Смотреть друг другу в глаза они не отваживались, смотрели перед собой — он в лист бумаги, она в открытую тетрадку; уж как-то протекала жизнь вокруг — никто, к счастью, не входил в комнату, больше всего боялись взглянуть друг на друга — тогда все! Фарс, интрижка, а так — тайна взаимного касания, сидели, окаменев, и уж размылось окружающее, лишь звон в голове, лишь истома в сердце, забыли, где они и что они, а ведь сотрудники могут заметить это касание, да и человек, бегущий по коридору из курительной комнаты, может увидеть сквозь стеклянную дверь, как колени Николая Филипповича сжимают колено сотрудницы.
Сколько продолжалось это плавание во взаимном касании, сказать трудно, час, поди, никак не меньше. Их спас звонок.
Николай Филиппович выдержал паузу, когда раздался звонок, и через некоторое время встал из-за стола — дню конец, с установленным порядком не поспоришь. Так они пережили окаменение — окаменение взаимное, и тут у Николая Филипповича сомнений не было. Это было в прошлую пятницу. А в понедельник Антонина Андреевна не вышла на работу.
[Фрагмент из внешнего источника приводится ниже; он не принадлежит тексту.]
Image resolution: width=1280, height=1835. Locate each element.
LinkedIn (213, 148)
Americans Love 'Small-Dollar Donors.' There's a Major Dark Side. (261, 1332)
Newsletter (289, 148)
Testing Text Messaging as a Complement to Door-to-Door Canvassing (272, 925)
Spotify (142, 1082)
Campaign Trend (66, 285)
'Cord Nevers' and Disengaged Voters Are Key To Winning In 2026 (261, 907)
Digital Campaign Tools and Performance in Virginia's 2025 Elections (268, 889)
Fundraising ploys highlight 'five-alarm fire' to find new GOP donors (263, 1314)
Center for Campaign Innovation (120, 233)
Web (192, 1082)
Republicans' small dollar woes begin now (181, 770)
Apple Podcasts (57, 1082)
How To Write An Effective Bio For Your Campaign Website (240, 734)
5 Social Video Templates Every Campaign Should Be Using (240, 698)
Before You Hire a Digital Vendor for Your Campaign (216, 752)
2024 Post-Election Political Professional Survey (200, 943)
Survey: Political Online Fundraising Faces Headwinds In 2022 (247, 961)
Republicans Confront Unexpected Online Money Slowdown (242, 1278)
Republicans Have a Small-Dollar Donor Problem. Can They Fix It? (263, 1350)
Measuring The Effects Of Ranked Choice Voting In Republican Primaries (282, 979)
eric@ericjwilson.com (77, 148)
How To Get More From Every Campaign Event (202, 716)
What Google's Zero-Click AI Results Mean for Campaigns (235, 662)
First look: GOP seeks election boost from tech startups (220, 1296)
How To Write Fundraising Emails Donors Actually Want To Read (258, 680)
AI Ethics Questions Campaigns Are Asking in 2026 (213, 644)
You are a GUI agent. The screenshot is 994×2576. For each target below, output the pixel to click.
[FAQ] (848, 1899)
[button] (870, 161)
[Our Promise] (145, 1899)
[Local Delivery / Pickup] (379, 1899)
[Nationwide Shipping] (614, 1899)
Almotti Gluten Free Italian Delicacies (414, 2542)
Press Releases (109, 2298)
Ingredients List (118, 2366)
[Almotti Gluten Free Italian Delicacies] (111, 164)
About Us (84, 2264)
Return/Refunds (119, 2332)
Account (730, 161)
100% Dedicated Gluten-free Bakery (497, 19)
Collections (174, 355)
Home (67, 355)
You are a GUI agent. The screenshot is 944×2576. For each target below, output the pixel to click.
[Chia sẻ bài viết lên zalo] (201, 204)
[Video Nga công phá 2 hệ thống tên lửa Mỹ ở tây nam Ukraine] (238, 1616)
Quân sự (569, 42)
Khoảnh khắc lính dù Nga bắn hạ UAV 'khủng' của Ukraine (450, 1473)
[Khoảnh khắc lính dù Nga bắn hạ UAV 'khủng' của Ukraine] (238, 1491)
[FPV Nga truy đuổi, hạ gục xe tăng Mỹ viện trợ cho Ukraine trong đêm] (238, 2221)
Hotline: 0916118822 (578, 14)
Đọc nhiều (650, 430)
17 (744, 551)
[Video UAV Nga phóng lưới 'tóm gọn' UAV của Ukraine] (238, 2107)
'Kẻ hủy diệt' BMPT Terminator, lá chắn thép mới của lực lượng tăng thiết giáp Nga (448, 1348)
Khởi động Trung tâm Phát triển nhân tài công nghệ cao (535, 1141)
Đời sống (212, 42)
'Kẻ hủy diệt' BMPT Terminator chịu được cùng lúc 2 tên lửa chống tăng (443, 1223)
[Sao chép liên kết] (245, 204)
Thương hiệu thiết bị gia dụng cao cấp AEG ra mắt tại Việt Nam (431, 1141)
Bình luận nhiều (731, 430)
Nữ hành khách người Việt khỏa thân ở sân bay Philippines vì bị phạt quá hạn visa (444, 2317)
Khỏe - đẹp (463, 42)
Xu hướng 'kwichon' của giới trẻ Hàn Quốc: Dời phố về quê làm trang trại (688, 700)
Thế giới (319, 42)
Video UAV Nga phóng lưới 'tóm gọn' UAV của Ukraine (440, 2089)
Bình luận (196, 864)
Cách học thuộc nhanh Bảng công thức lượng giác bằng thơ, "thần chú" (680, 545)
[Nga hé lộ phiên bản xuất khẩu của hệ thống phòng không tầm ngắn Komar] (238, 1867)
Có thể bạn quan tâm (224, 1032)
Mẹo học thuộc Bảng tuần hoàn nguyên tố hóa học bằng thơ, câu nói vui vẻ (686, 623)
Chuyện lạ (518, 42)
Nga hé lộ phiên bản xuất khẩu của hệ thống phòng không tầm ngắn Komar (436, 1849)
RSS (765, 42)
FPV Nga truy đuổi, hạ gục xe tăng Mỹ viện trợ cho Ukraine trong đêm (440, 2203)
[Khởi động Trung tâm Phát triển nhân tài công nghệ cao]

Был шестой час, жара не спадала, асфальт под ногами плавился, воздух был отравлен дымом, выбрасываемым фабрикой «Восход», мимо фабрики и прошел Николай Филиппович, за низким забором виден был фабричный двор — транспортеры, автомобили, мотки проволоки. Фабричный двор кончился, потянулся пустырь, а за ним стоял деревянный двухэтажный дом, здесь вот, по номеру судя, и жила Антонина Андреевна.